Mike Sena, president of the National Fusion Center Association, an advocacy organization, called the report unfair. Sena, who manages the center in the San Francisco Bay area, said fusion centers have processed more than 22,000 “suspicious activity reports” that have triggered 1,000 federal inquiries or investigations. He said they also have shared with the Terrorist Screening Center some 200 “pieces of data” that provided “actionable intelligence.”

which sounds an awful lot like the "community activist" types such as we saw going nuts before Y2K, "the water agency didn't think to check the water pumps to see if they had any embedded devices which would have Y2k problems until we mentioned it!" (translation: They wasted a few man weeks of staff and vendor time because we made them do it).

This is probably the report in question (PDF).

The Subcommittee’s two-year investigation found that DHS’s support of fusion centers has yielded little, if any, benefit to federal counterterrorism intelligence efforts.
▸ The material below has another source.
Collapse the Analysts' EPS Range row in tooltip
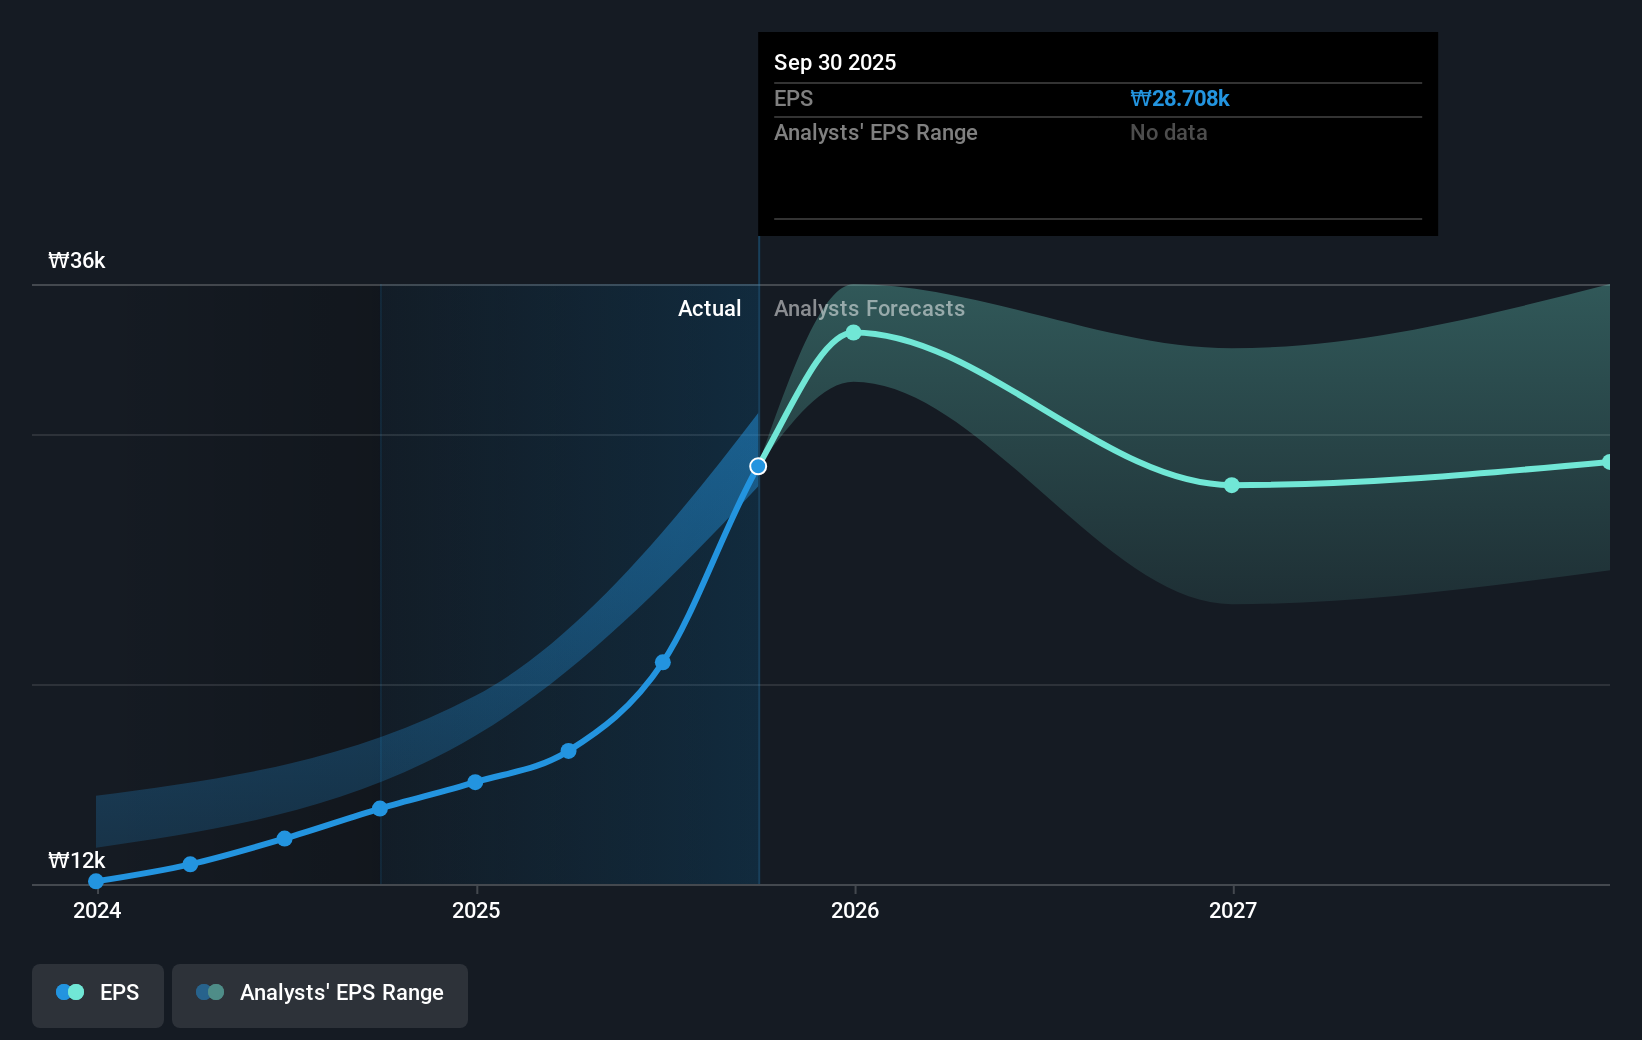The image size is (1642, 1040). point(876,132)
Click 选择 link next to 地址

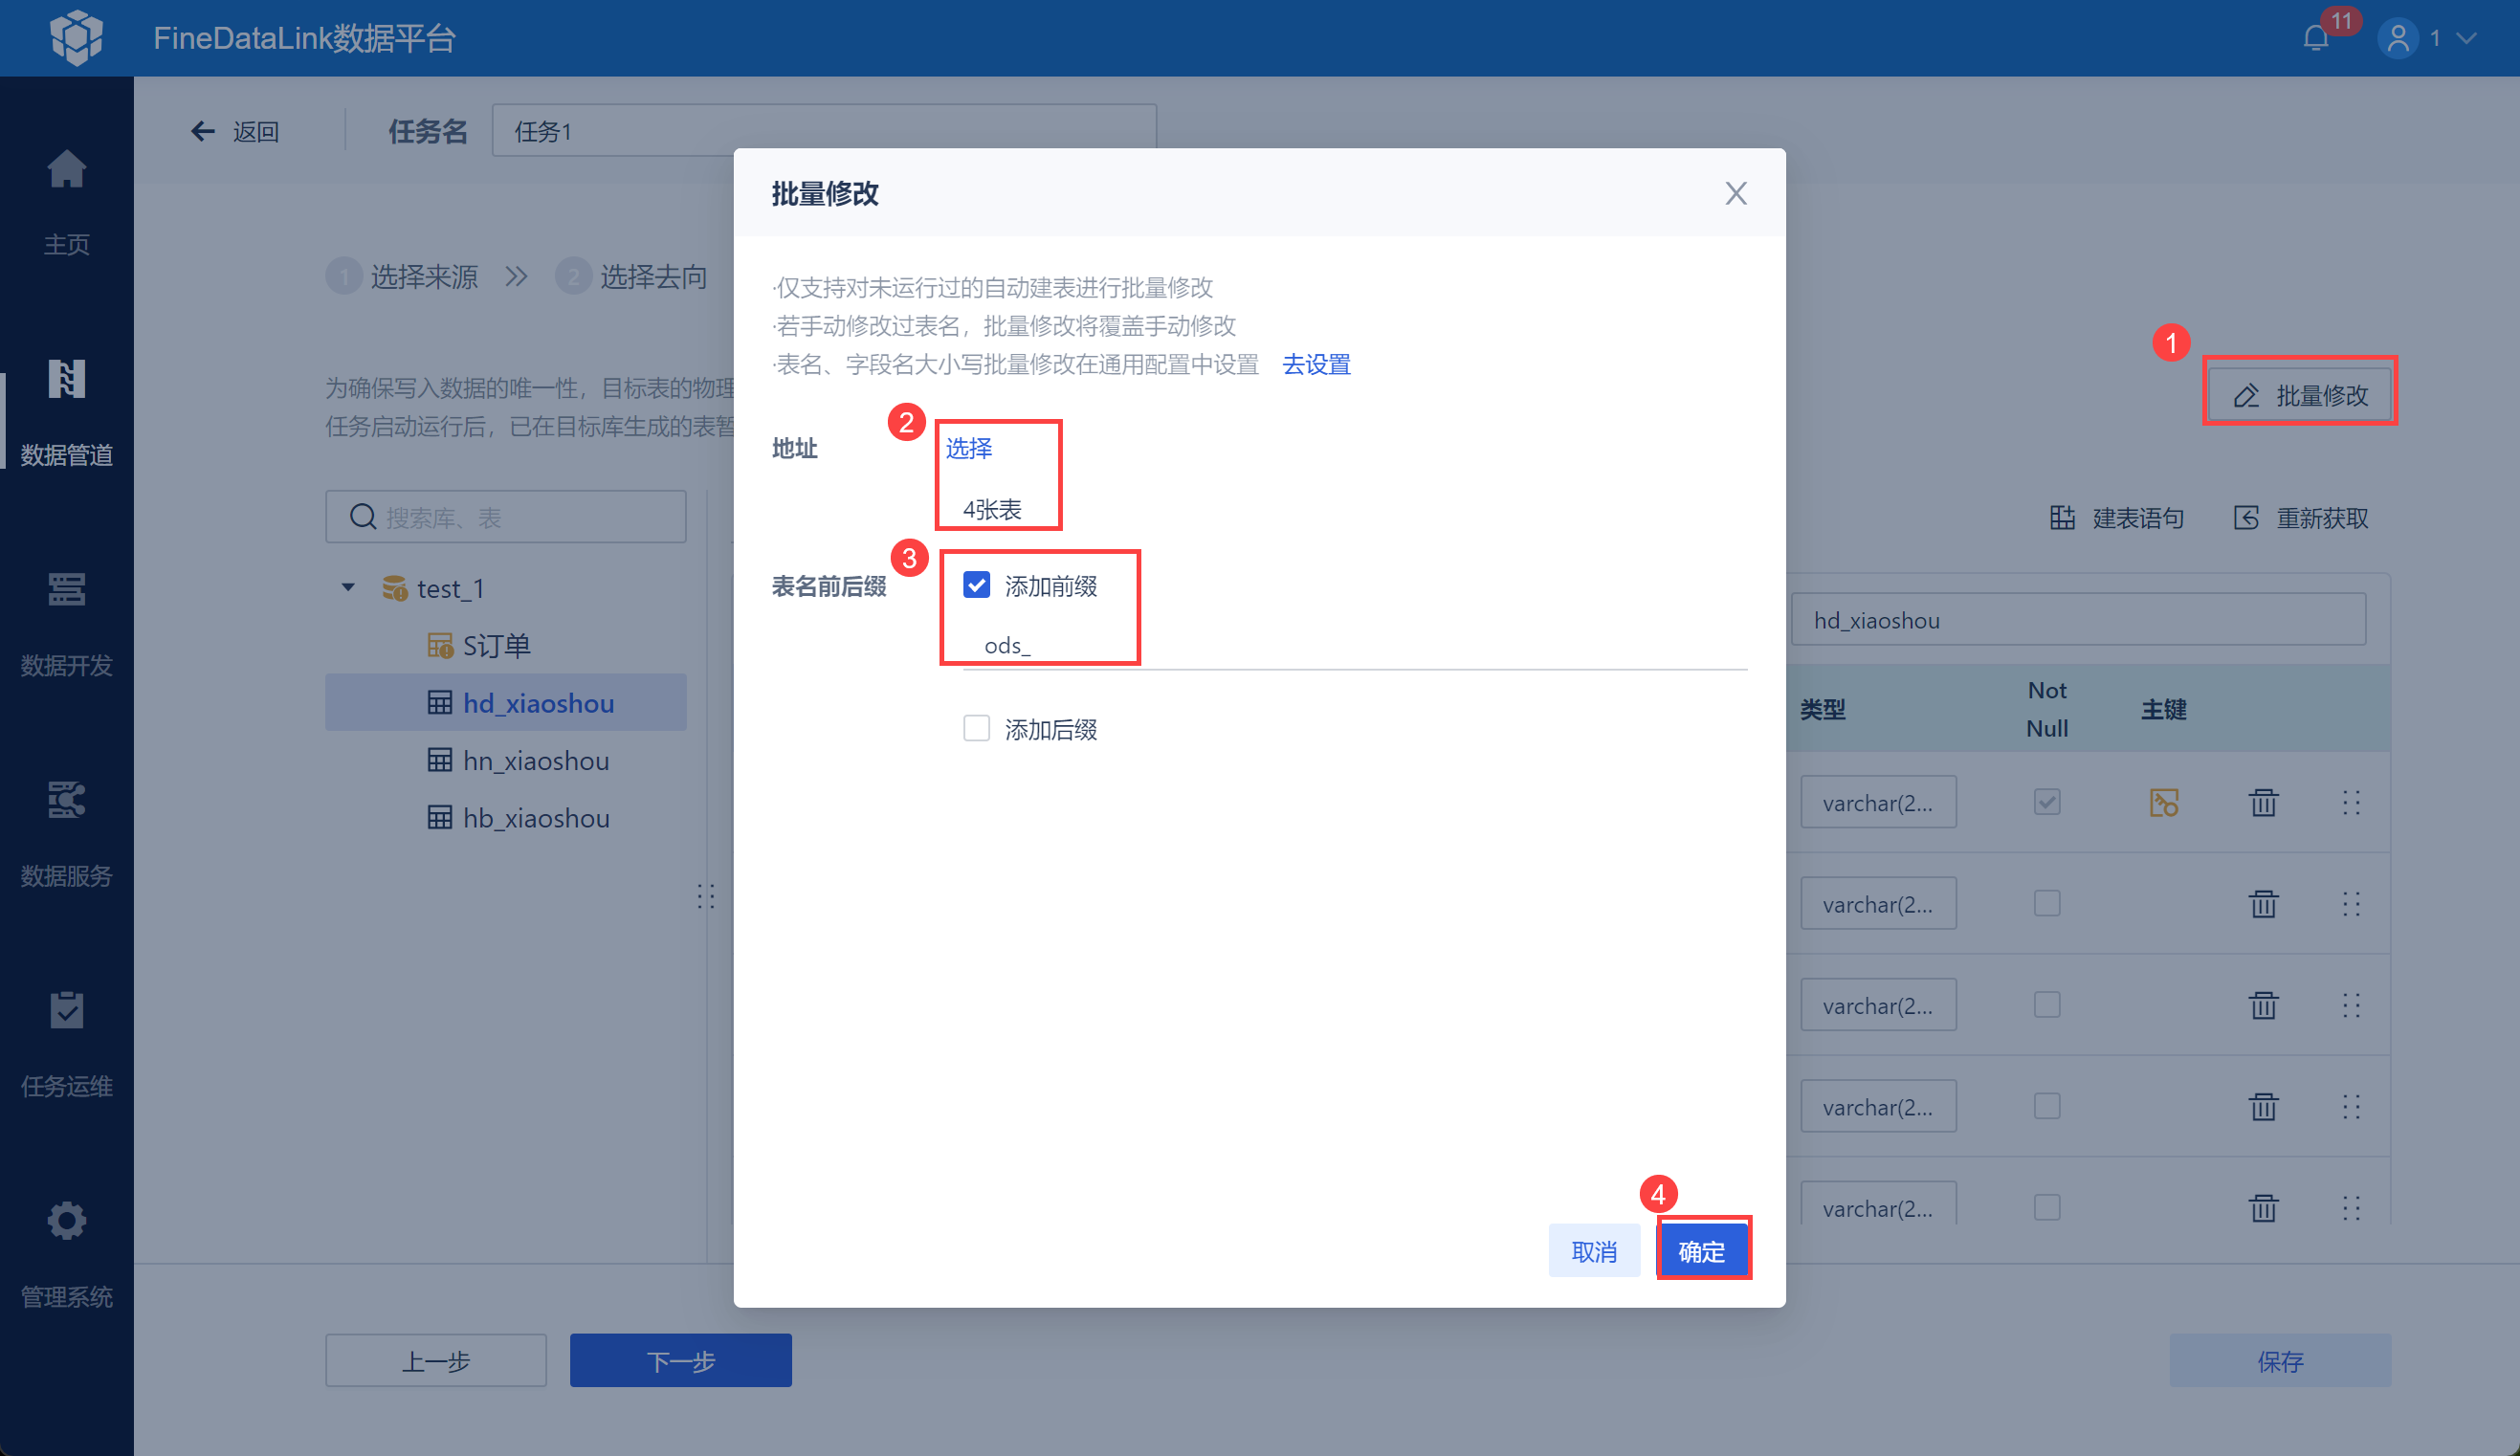(x=968, y=448)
After reviewing 13 months’ worth of reporting originating from fusion centers from 2009 to 2010, the Subcommittee investigation found that DHS-assigned detailees to the centers forwarded “intelligence” of uneven quality – oftentimes shoddy, rarely timely, sometimes endangering citizens’ civil liberties and Privacy Act protections, occasionally taken from already-published public sources, and more often than not unrelated to terrorism.

Although really you can just scroll anywhere in that report and start reading about the idiocies.